What the end-to-end recipe ended up looking like
For my own future reference (and yours), here's the trimmed sequence that actually works:
# === Pre-flight ===
# Confirm replication is at zero lag (on primary):
SELECT client_addr, state, replay_lsn FROM pg_stat_replication;
# === On primary (gitlab1) — set maintenance mode ===
sudo gitlab-rails runner '
ApplicationSetting.current_without_cache.update!(
maintenance_mode: true,
maintenance_mode_message: "Failover in progress"
)
'
# === On secondary (gitlab2) — promote ===
sudo gitlab-ctl geo promote --force
# Edit /etc/gitlab/gitlab.rb on gitlab2:
# roles ['geo_secondary_role'] → roles ['geo_primary_role']
# Add primary's listen_address / md5_auth / trust_auth / sql_replication_password
# Then:
sudo gitlab-ctl reconfigure
sudo gitlab-ctl restart postgresql # to pick up listen_address change
# Reset the replicator password so SCRAM hash is fresh:
sudo -u gitlab-psql /opt/gitlab/embedded/bin/psql -d postgres \
-c "ALTER USER gitlab_replicator WITH PASSWORD '<plaintext>';"
# === On old primary (gitlab1) — turn it into the new secondary ===
# Park user services:
sudo gitlab-ctl stop puma sidekiq nginx gitlab-workhorse
# Edit /etc/gitlab/gitlab.rb on gitlab1:
# external_url → https://gitlab1.example.com
# ssl cert paths → new multi-SAN cert
# roles ['geo_primary_role'] → roles ['geo_secondary_role']
# Remove all primary postgresql settings (listen_address, md5_auth, sql_replication_password, slots)
# Add hot_standby, geo_postgresql settings.
# Stop pg, wipe data dir, manual basebackup:
sudo gitlab-ctl stop postgresql
sudo rm -rf /var/opt/gitlab/postgresql/data
sudo install -d -m 0700 -o gitlab-psql -g gitlab-psql /var/opt/gitlab/postgresql/data
# Create slot on new primary:
ssh new-primary "sudo -u gitlab-psql /opt/gitlab/embedded/bin/psql -d postgres \
-c \"SELECT pg_create_physical_replication_slot('<slot>');\""
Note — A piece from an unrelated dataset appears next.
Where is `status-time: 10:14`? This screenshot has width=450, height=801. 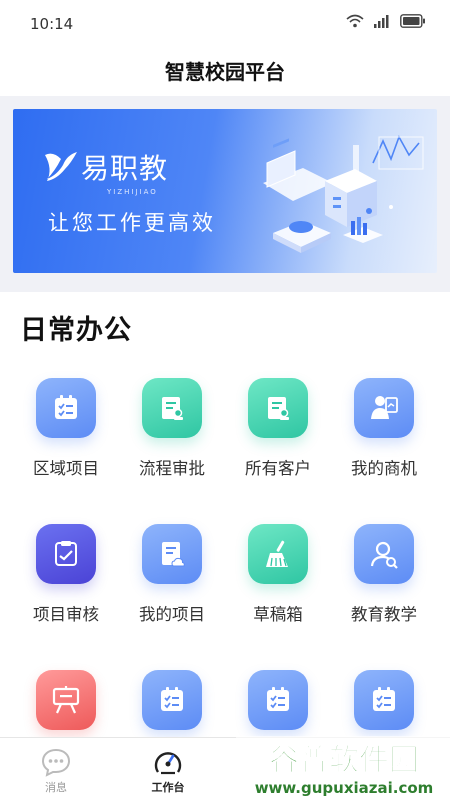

# Run basebackup manually:
sudo -u gitlab-psql PGPASSWORD="$PASS" /opt/gitlab/embedded/bin/pg_basebackup \
-h <new-primary> -U gitlab_replicator \
-D /var/opt/gitlab/postgresql/data \
-X stream --slot=<slot> \
-d "sslmode=disable" \
--write-recovery-conf --progress --verbose
# Bring PG back up — it's now in recovery, streaming from new primary:
sudo gitlab-ctl start postgresql
# Reconfigure to set up tracking DB + geo-logcursor under geo_secondary_role:
sudo gitlab-ctl reconfigure
sudo gitlab-ctl start
# === Geo node registry — done on new primary ===
sudo gitlab-rails runner '
GeoNode.create(name: "gitlab1.example.com", url: "https://gitlab1.example.com/", primary: false)
'
# === DNS flip ===
# Delete old A record gitlab → <old-primary>
# Create CNAME gitlab → gitlab2.example.com
# Add A record gitlab1 → <old-primary>
What the failover was supposed to be vs. what it was
A promote command takes 90 seconds. The cert dance for the floating name is another 90 seconds. The DNS triple-flip is a single API call. If everything else cooperates, this is genuinely a four-minute operation.
What ate the day was:
- the
replicate-geo-databasewrapper papering over real auth failures with cryptic messages; - assumed-but-not-applied
gitlab.rbdirectives (the password one especially); - the maintenance-mode flag riding on replication and persisting after promote;
- and the wrapper's environment handling not being quite consistent enough to survive multiple sudo-and-chpst layers.
Most of those have one common workaround: bypass the wrapper, drive pg_basebackup directly, and verify on-disk state rather than trusting exit codes. Geo's replication mechanics are well-engineered. The wrapper around them, less so.
Next failover should be ten minutes. If it isn't, I'll write another post.